> Extracted records

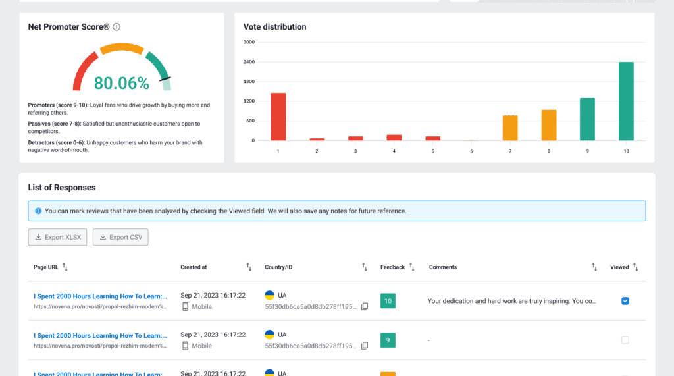Image resolution: width=674 pixels, height=376 pixels.
Task: Click Mobile device icon in first row
Action: click(185, 307)
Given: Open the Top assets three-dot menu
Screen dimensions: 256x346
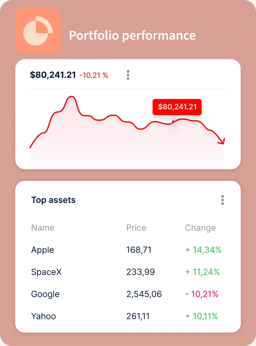Looking at the screenshot, I should [223, 200].

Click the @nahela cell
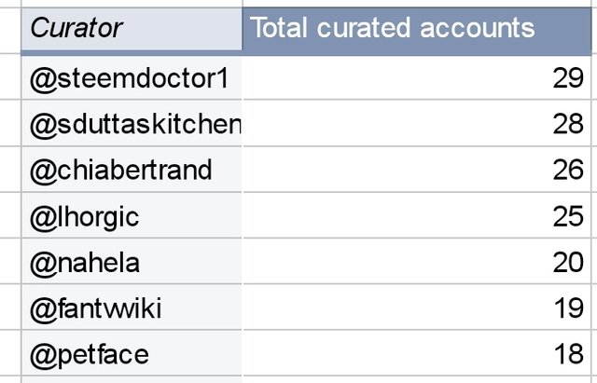click(132, 261)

> Exercise prompt
Excluding the pictures, write out exactly the lines from the line that contains "Given: Open the Top assets three-dot menu" through the end of the records.

> Your response
Given: Open the Top assets three-dot menu
Screen dimensions: 256x346
Looking at the screenshot, I should [223, 200].

Click the @nahela cell
click(132, 261)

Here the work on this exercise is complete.